## WORK INSTRUCTION
Each entry needs to be repeated exactly, with nothing added or removed.
────────────────────────────────────────
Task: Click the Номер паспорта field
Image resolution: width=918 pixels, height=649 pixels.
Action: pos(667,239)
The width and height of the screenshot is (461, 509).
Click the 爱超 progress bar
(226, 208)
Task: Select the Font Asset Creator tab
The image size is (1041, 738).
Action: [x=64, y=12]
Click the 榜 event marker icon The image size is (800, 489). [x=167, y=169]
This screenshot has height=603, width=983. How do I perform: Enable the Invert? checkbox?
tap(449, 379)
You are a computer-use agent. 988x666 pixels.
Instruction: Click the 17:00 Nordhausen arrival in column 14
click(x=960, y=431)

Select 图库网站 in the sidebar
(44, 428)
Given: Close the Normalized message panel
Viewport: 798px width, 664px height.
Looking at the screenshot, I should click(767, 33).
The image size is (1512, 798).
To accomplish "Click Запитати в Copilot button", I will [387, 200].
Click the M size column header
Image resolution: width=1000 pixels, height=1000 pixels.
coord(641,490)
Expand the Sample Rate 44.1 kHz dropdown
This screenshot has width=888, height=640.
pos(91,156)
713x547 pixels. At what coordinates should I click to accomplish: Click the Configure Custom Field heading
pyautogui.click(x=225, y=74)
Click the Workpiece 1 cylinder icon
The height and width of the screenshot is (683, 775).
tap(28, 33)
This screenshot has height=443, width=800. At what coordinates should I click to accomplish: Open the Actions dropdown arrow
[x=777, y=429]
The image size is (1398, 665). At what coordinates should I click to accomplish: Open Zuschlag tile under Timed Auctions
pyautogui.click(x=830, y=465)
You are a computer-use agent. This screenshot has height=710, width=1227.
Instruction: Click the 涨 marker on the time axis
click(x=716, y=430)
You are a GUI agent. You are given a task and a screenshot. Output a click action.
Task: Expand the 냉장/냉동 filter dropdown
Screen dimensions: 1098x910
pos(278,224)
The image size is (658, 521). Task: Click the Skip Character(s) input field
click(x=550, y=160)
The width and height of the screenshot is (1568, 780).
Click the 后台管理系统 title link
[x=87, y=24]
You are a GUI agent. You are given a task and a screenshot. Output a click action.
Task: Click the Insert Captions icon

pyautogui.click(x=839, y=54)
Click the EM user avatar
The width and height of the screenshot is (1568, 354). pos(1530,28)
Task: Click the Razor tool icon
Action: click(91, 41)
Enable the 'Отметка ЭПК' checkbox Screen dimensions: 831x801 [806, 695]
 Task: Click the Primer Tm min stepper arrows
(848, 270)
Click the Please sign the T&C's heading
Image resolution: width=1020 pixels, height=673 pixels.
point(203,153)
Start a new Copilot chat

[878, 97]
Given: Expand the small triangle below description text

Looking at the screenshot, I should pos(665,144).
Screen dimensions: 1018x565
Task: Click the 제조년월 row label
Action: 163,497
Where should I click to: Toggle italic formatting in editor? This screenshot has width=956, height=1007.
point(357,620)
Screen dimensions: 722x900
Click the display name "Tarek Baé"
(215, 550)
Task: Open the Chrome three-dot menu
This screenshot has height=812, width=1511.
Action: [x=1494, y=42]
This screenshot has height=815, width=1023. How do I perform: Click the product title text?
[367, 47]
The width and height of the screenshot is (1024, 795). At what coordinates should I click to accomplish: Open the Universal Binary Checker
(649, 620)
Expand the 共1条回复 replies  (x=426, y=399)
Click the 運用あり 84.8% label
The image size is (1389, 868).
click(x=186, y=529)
────────────────────────────────────────
## SOLUTION TO THIS TASK
Task: Click the Номер паспорта field
Image resolution: width=918 pixels, height=649 pixels.
Action: pos(667,239)
The width and height of the screenshot is (461, 509).
Click the 爱超 progress bar
(226, 208)
Task: Select the Font Asset Creator tab
The image size is (1041, 738).
Action: [x=64, y=12]
Click the 榜 event marker icon The image size is (800, 489). [x=167, y=169]
This screenshot has height=603, width=983. How do I perform: Enable the Invert? checkbox?
tap(449, 379)
You are a computer-use agent. 988x666 pixels.
Instruction: Click the 17:00 Nordhausen arrival in column 14
click(x=960, y=431)

Select 图库网站 in the sidebar
(44, 428)
Given: Close the Normalized message panel
Viewport: 798px width, 664px height.
Looking at the screenshot, I should click(767, 33).
The image size is (1512, 798).
To accomplish "Click Запитати в Copilot button", I will [387, 200].
Click the M size column header
Image resolution: width=1000 pixels, height=1000 pixels.
coord(641,490)
Expand the Sample Rate 44.1 kHz dropdown
This screenshot has width=888, height=640.
pos(91,156)
713x547 pixels. At what coordinates should I click to accomplish: Click the Configure Custom Field heading
pyautogui.click(x=225, y=74)
Click the Workpiece 1 cylinder icon
The height and width of the screenshot is (683, 775).
tap(28, 33)
This screenshot has height=443, width=800. At what coordinates should I click to accomplish: Open the Actions dropdown arrow
[x=777, y=429]
The image size is (1398, 665). At what coordinates should I click to accomplish: Open Zuschlag tile under Timed Auctions
pyautogui.click(x=830, y=465)
You are a computer-use agent. This screenshot has height=710, width=1227.
Instruction: Click the 涨 marker on the time axis
click(x=716, y=430)
You are a GUI agent. You are given a task and a screenshot. Output a click action.
Task: Expand the 냉장/냉동 filter dropdown
Screen dimensions: 1098x910
pos(278,224)
The image size is (658, 521). Task: Click the Skip Character(s) input field
click(x=550, y=160)
The width and height of the screenshot is (1568, 780).
Click the 后台管理系统 title link
[x=87, y=24]
You are a GUI agent. You are given a task and a screenshot. Output a click action.
Task: Click the Insert Captions icon

pyautogui.click(x=839, y=54)
Click the EM user avatar
The width and height of the screenshot is (1568, 354). pos(1530,28)
Task: Click the Razor tool icon
Action: click(91, 41)
Enable the 'Отметка ЭПК' checkbox Screen dimensions: 831x801 [806, 695]
 Task: Click the Primer Tm min stepper arrows
(848, 270)
Click the Please sign the T&C's heading
Image resolution: width=1020 pixels, height=673 pixels.
point(203,153)
Start a new Copilot chat

[878, 97]
Given: Expand the small triangle below description text

Looking at the screenshot, I should pos(665,144).
Screen dimensions: 1018x565
Task: Click the 제조년월 row label
Action: 163,497
Where should I click to: Toggle italic formatting in editor? This screenshot has width=956, height=1007.
point(357,620)
Screen dimensions: 722x900
Click the display name "Tarek Baé"
(215, 550)
Task: Open the Chrome three-dot menu
This screenshot has height=812, width=1511.
Action: [x=1494, y=42]
This screenshot has height=815, width=1023. How do I perform: Click the product title text?
[367, 47]
The width and height of the screenshot is (1024, 795). At what coordinates should I click to accomplish: Open the Universal Binary Checker
(649, 620)
Expand the 共1条回复 replies  (x=426, y=399)
Click the 運用あり 84.8% label
The image size is (1389, 868).
click(x=186, y=529)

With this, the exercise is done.